(Stored items)
§
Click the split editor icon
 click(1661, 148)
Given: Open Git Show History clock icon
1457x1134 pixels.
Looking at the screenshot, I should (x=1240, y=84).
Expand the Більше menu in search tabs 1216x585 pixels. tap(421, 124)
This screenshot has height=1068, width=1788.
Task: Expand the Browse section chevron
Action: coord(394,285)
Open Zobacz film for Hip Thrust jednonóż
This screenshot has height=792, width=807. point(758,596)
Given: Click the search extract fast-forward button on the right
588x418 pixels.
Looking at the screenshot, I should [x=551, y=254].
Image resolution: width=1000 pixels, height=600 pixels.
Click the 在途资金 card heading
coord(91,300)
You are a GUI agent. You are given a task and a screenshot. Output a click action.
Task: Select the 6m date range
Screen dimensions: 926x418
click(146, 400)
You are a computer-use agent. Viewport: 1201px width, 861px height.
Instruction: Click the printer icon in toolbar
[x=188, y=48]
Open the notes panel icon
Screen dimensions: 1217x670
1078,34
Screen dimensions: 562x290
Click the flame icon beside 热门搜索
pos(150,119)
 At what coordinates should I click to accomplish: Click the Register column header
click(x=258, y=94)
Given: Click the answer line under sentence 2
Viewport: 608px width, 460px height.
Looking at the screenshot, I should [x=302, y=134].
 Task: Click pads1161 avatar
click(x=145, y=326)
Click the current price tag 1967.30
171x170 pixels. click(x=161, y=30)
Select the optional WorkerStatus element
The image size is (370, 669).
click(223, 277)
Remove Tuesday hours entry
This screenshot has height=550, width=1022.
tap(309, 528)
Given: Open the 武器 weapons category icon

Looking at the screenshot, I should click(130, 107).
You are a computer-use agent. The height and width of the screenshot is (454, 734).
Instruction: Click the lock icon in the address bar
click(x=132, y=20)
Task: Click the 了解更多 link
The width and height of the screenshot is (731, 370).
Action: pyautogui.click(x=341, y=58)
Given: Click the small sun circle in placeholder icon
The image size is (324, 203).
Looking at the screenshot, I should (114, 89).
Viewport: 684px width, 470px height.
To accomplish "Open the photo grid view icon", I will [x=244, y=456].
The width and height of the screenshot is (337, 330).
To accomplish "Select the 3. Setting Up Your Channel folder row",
§
WHAT IS BEING ASKED — Print the records above in full, exactly.

YOUR RESPONSE —
Click the split editor icon
 click(1661, 148)
Given: Open Git Show History clock icon
1457x1134 pixels.
Looking at the screenshot, I should (x=1240, y=84).
Expand the Більше menu in search tabs 1216x585 pixels. tap(421, 124)
This screenshot has height=1068, width=1788.
Task: Expand the Browse section chevron
Action: coord(394,285)
Open Zobacz film for Hip Thrust jednonóż
This screenshot has height=792, width=807. point(758,596)
Given: Click the search extract fast-forward button on the right
588x418 pixels.
Looking at the screenshot, I should [x=551, y=254].
Image resolution: width=1000 pixels, height=600 pixels.
Click the 在途资金 card heading
coord(91,300)
You are a GUI agent. You are given a task and a screenshot. Output a click action.
Task: Select the 6m date range
Screen dimensions: 926x418
click(146, 400)
You are a computer-use agent. Viewport: 1201px width, 861px height.
Instruction: Click the printer icon in toolbar
[x=188, y=48]
Open the notes panel icon
Screen dimensions: 1217x670
1078,34
Screen dimensions: 562x290
Click the flame icon beside 热门搜索
pos(150,119)
 At what coordinates should I click to accomplish: Click the Register column header
click(x=258, y=94)
Given: Click the answer line under sentence 2
Viewport: 608px width, 460px height.
Looking at the screenshot, I should [x=302, y=134].
 Task: Click pads1161 avatar
click(x=145, y=326)
Click the current price tag 1967.30
171x170 pixels. click(x=161, y=30)
Select the optional WorkerStatus element
The image size is (370, 669).
click(223, 277)
Remove Tuesday hours entry
This screenshot has height=550, width=1022.
tap(309, 528)
Given: Open the 武器 weapons category icon

Looking at the screenshot, I should click(130, 107).
You are a computer-use agent. The height and width of the screenshot is (454, 734).
Instruction: Click the lock icon in the address bar
click(x=132, y=20)
Task: Click the 了解更多 link
The width and height of the screenshot is (731, 370).
Action: pyautogui.click(x=341, y=58)
Given: Click the small sun circle in placeholder icon
The image size is (324, 203).
Looking at the screenshot, I should (114, 89).
Viewport: 684px width, 470px height.
To accomplish "Open the photo grid view icon", I will [x=244, y=456].
The width and height of the screenshot is (337, 330).
To accomplish "Select the 3. Setting Up Your Channel folder row",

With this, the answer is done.